Frequently Asked Questions
What is the Future of Education Technology Conference?
The Future of Education Technology Conference, commonly known as FETC, is one of the largest annual education technology events in the United States. It brings together educators, administrators, and institutional leaders to explore EdTech platforms, AI in education, and digital learning trends across K-12 and higher education.
Is FETC worth attending?
It depends on your role and what you plan to do with the information. Classroom educators and curriculum leaders typically extract more value than senior executives. The conference is most useful when you arrive with specific questions and a clear post-event implementation plan. Without both, the ROI diminishes significantly.
What topics are covered at education technology conferences?
AI-powered learning systems, adaptive and personalized education, learning analytics, hybrid and digital classrooms, immersive learning through AR and VR, data-driven education, and edtech innovation strategy are the dominant themes at leading education technology conferences in 2026.
Who should attend edtech conferences?
Educators seeking peer practices and tool discovery, curriculum leaders tracking EdTech market direction, and administrators evaluating vendor investment patterns all benefit from attendance. Senior institutional executives often get more value from curated intelligence on what these conferences reveal than from attending themselves.

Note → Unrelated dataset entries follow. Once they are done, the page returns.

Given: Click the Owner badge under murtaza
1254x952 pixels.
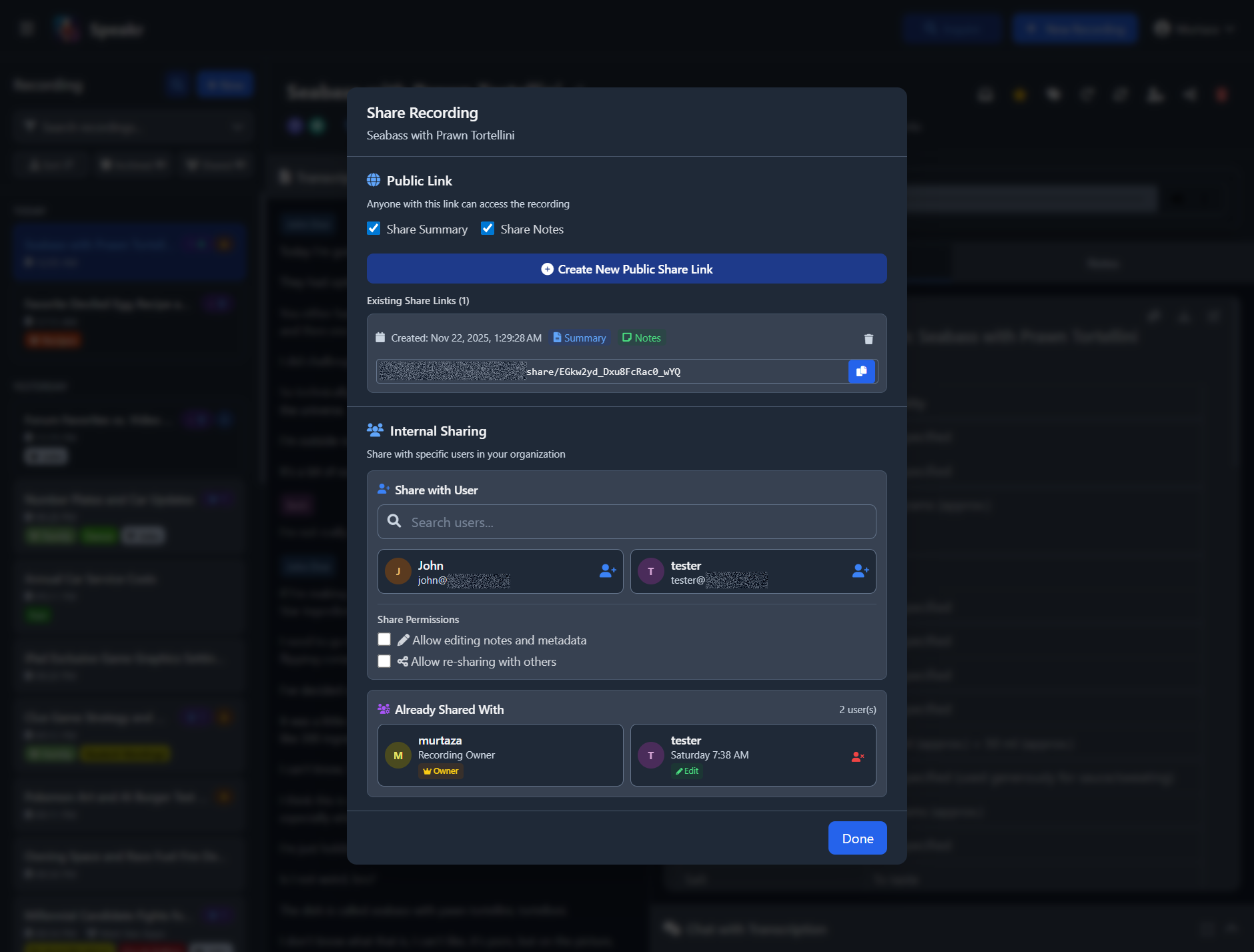Looking at the screenshot, I should tap(440, 771).
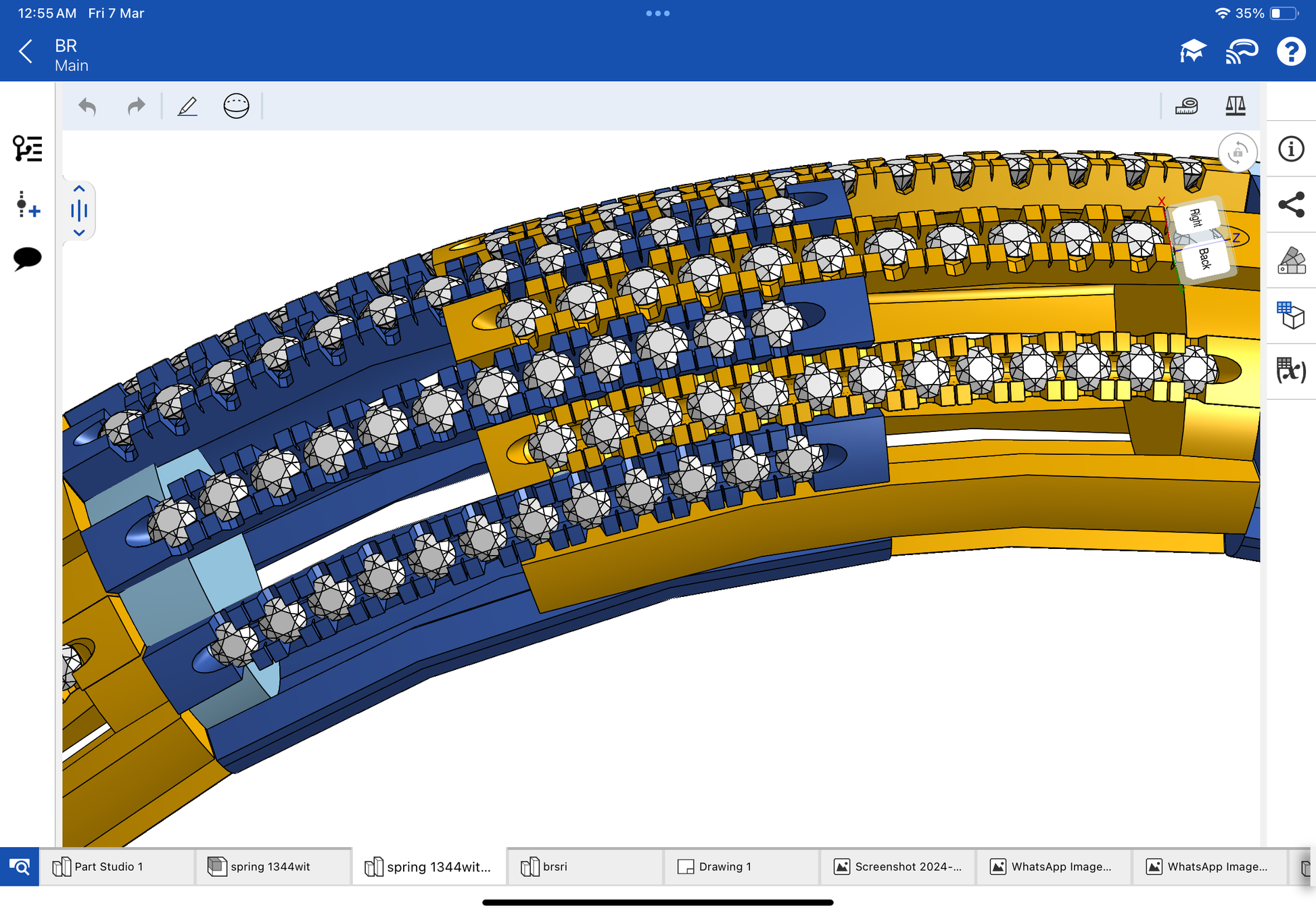Open the variable table panel
Screen dimensions: 1316x914
(x=1290, y=370)

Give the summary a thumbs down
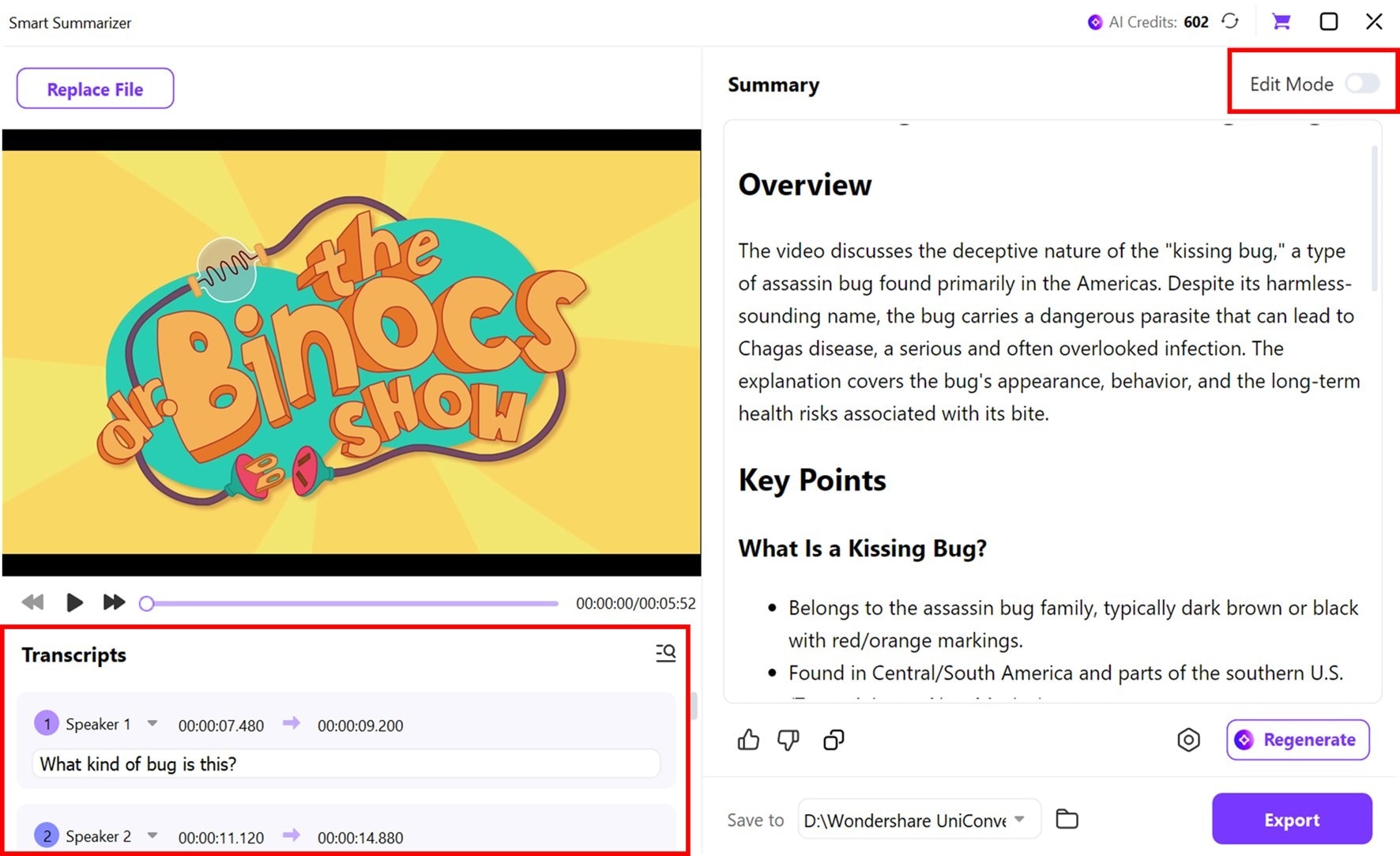(x=788, y=740)
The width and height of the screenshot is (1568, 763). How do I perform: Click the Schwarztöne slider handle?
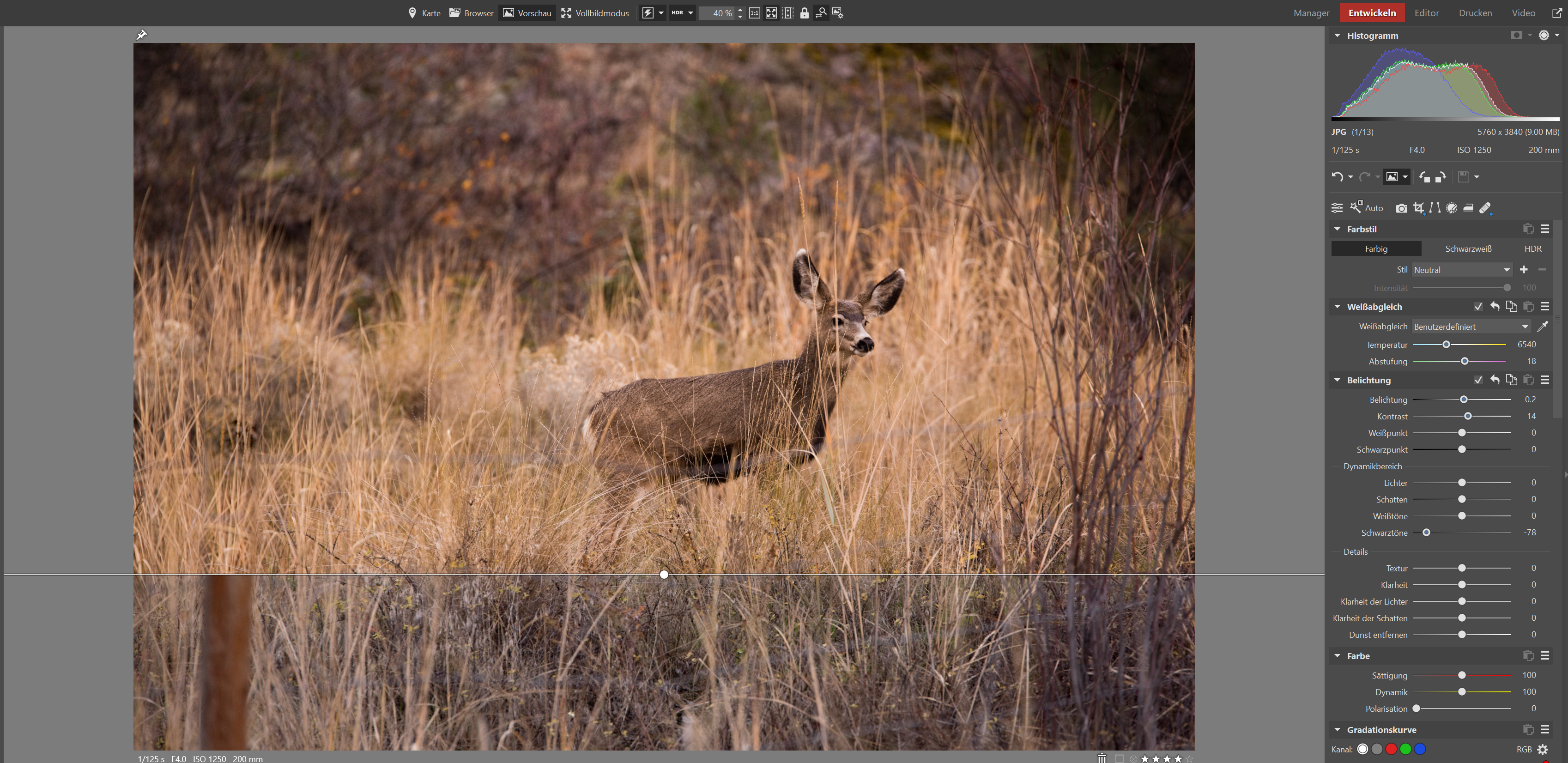point(1426,533)
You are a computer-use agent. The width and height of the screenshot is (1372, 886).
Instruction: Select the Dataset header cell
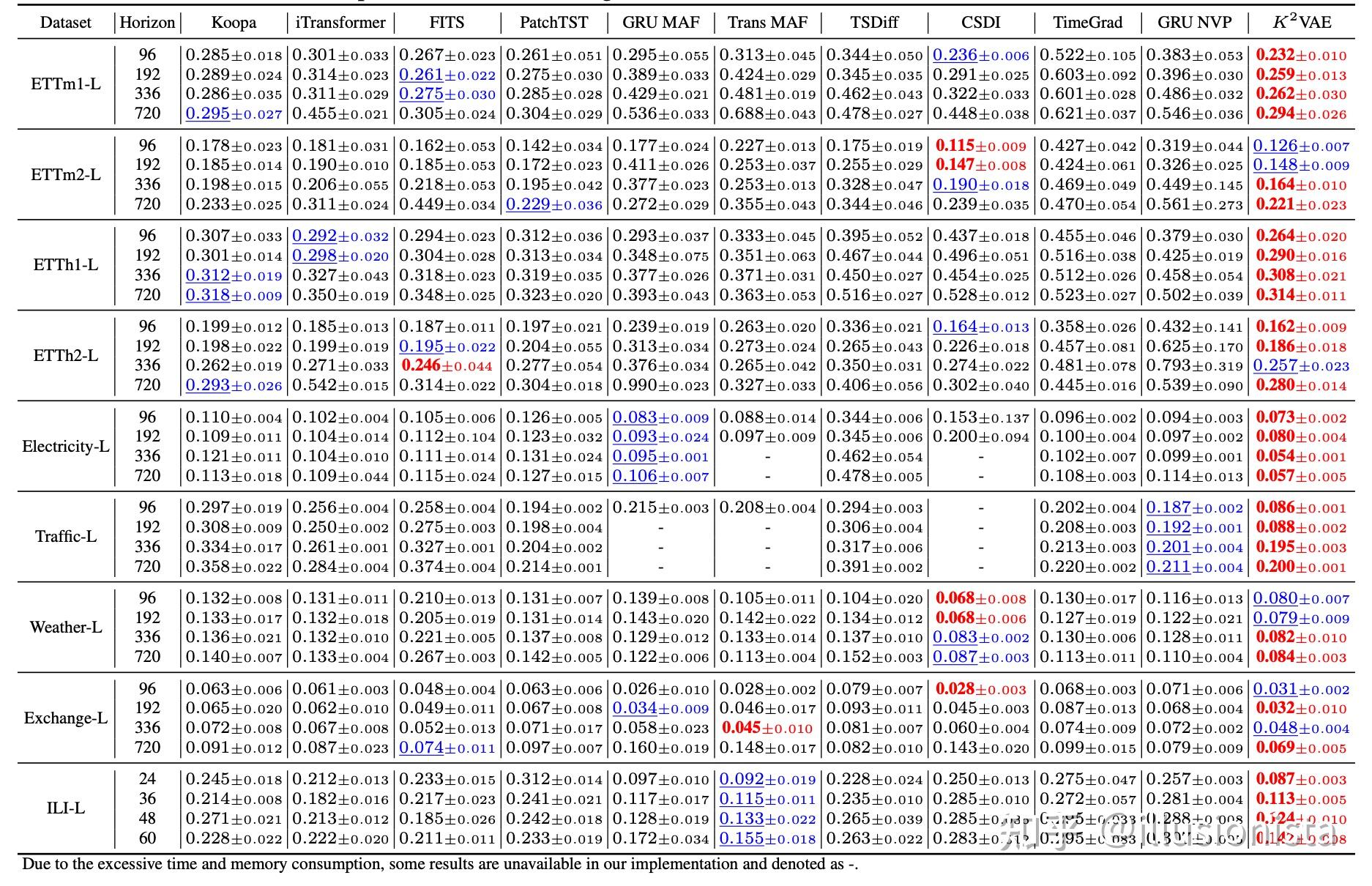point(65,23)
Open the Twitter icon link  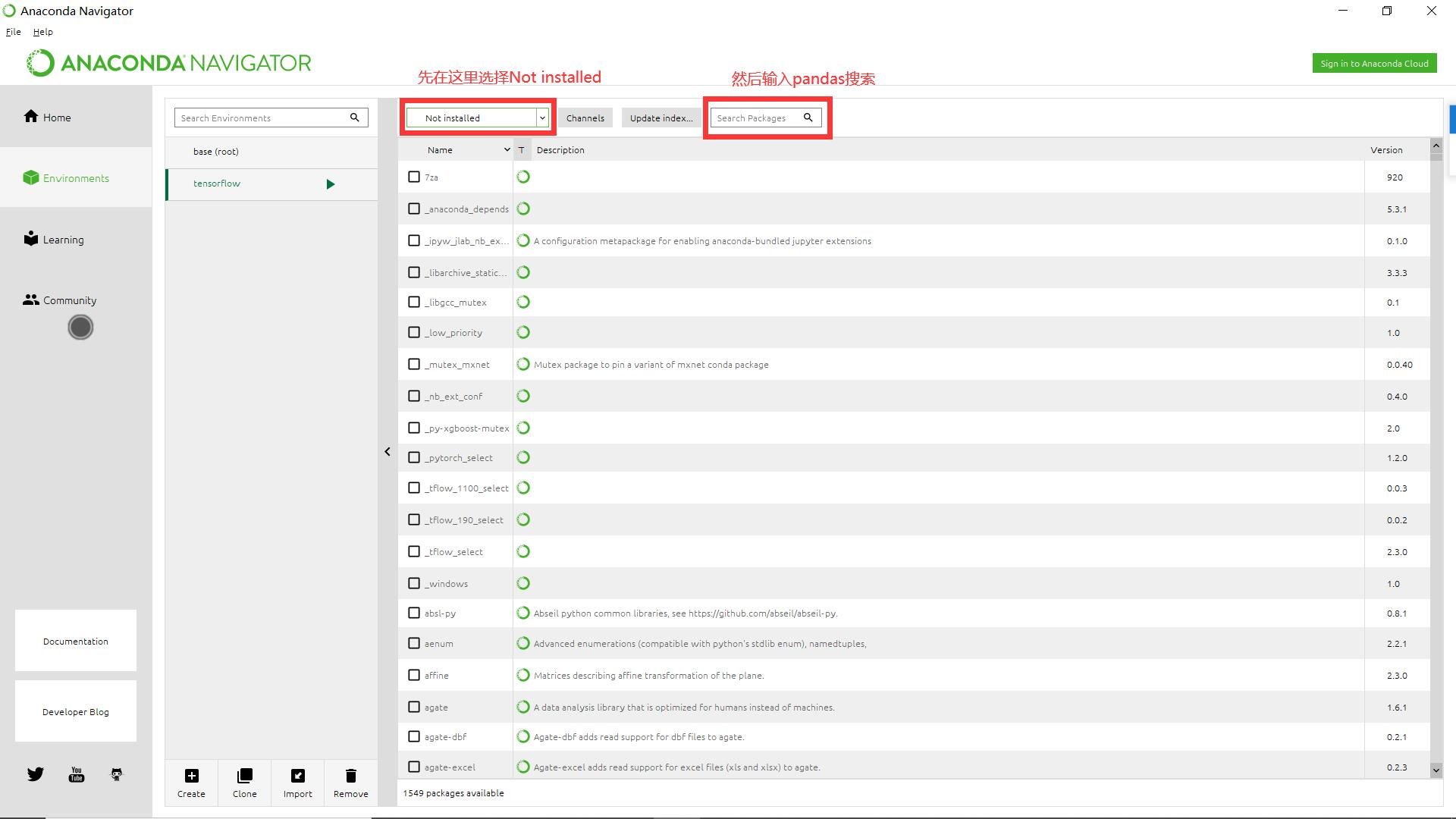[x=36, y=774]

How much does it cost to attend FETC?
Registration fees vary by registration tier and typically range from a few hundred to over a thousand dollars, not including travel, accommodation, and time away from institutional responsibilities. Total cost of attendance for most participants runs significantly higher than the registration fee alone.
What are the biggest trends in education technology?
AI in education, adaptive learning systems, learning analytics, hybrid classroom infrastructure, and immersive learning through AR and VR are the highest-momentum trends in 2026. All five are moving from pilot deployment to operational infrastructure at leading institutions.
How can you measure ROI from attending a conference?
Define specific outcomes before attending, not after. Assign ownership for implementation within two weeks of returning and track progress against pre-defined institutional priorities. Conferences that don’t connect to specific decisions or actions produce no measurable ROI regardless of the quality of the content.
Are education technology conferences valuable for executives?
They provide useful market intelligence but are rarely the highest-value use of executive time. The strategic insight distilled from what conferences like FETC reveal about EdTech direction is often more efficiently obtained through curated research and external foresight advisory than through in-person attendance.
What alternatives exist to attending conferences?
Following OECD, UNESCO, and leading education research institutions provides longitudinal intelligence that exceeds what any conference agenda captures. Engaging external thought leaders and futurists directly, building internal innovation culture, and creating structured technology evaluation processes all produce more sustainable learning than episodic conference attendance.
How can leaders stay updated on education technology trends?
Build a continuous intelligence system rather than relying on annual event cycles. Track research from authoritative institutions, follow practitioners who are implementing technologies at scale, distinguish between Hard Trends and Soft Trends in the EdTech landscape, and connect technology decisions to educational outcomes from the start.